And to answer your question: My grades are in the upper class so I don't think competing for a position will be impossible. But there's one thing I wish to make clear. While my grades from class in sixth form is supreme, I've, however, performed worse when it comes to my matriculation examinations. They aren't /that/ bad, just slightly above average in my country. And knowing I could have performed better thus annoys me. *Does Britain also look at the "grades" or only the "exams"?*

Also, I'm interested in all of the subjects you mentioned above. PPE, Political Sciences, History and Law (in order). But out of these I think that PPE sounds the most fun, at least on paper. I planned on minoring in philosophy (if possible) and perhaps majoring in economy or politics, but I'm not sure yet. If I choose PPE that is. The one I'm least interested in is "law". But that may stem from my ignorance, only knowing what little I do know about these fields.

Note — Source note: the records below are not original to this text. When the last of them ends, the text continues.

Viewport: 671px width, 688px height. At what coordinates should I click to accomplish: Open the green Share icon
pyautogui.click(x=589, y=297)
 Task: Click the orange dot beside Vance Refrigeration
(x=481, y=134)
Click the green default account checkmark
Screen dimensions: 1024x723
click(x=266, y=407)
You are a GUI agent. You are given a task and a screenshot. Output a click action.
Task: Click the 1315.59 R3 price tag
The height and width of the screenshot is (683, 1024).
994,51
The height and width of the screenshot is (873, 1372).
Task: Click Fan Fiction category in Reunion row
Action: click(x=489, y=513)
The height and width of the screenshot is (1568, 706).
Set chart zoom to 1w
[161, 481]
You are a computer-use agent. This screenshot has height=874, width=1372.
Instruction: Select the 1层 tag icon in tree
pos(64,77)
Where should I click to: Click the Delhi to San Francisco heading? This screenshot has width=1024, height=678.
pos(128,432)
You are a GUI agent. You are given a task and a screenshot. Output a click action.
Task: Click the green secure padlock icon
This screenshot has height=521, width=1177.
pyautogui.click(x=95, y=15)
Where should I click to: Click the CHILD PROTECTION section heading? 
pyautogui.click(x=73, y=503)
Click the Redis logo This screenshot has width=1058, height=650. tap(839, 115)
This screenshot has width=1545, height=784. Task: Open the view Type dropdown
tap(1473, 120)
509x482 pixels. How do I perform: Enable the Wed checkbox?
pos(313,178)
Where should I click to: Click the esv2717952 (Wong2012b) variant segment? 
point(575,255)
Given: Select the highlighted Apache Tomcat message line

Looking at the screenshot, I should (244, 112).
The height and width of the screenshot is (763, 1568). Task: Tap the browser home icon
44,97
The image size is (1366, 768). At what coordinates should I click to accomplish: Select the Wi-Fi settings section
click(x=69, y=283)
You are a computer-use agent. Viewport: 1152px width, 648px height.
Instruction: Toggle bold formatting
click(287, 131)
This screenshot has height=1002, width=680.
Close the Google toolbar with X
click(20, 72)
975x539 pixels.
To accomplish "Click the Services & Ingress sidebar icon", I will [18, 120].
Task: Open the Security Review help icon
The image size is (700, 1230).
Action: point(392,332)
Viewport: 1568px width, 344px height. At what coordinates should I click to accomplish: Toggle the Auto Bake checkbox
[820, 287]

And I did check up Cambridge and Oxford university on the internet. But from what I saw both of them take about 9 000 as a tuition fee. *So even if they are public, what's the meaning of this?* Did I just misunderstand something?


----------



## xraydav (Jan 3, 2013)

Okay ask yourself the two questions (like I did), what are five things you love doing ? What are five things you are good at?
Do what is in between the answers of these two questions, because later on in life,_ they will match up_. 

(I remember I chose to do Law, after I answered these two questions honestly, and it was stellar, I got into an Honours stream, and I did not even know I could have done that. especially, being an average B-C grade student in my final year of high school due to clinical depression)

If you like politics, and engage in something that is political (i.e. reading political news, articles, making speeches, etc) or bring people together in volunteering or other activities, then please choose Law. As a Law student, it is almost a guaranteed pathway to engaging in parliamentary politics or leadership in a diverse range of fields. (Sometimes, even in sciences)

Don't worry too much about the institution at this point, as even if you don't like the subject (i.e law) or don't like the institution, those are practical matters that many students end up transferring * out of , and going to another university/subject based on. It is possible in many different countries, and uni students do it wherever in the world they are studying.

What is it uniquely that you have been truly *engaged* in during the course of your life? (I want you to think about this question deeply) What activity* in your life have you engaged in, when you did it, nothing else mattered? (Maybe, more than one thing). 
What in your life have you done (an activity i.e. photography, etc) which when you did it, brought others together*? 

If you can answer all these questions I've asked you, you will gain clarity about your self* and understanding of your role over the years, which is equally as important as finding out what to do next.

The time in your life is very confusing, and a unique experience, and when I went through it, and many others did too, it felt like a sandstorm, like I was going to be swept up and place nowhere. However, a year went by, things had to be decided and I made it into Law, did really well, and transferred into a double degree, after answering the second set of questions above. I am glad I did, because I am now studying a subject alongside Law, which has always been a passion of mine, and the pay offs have been personally and academically gratifying. 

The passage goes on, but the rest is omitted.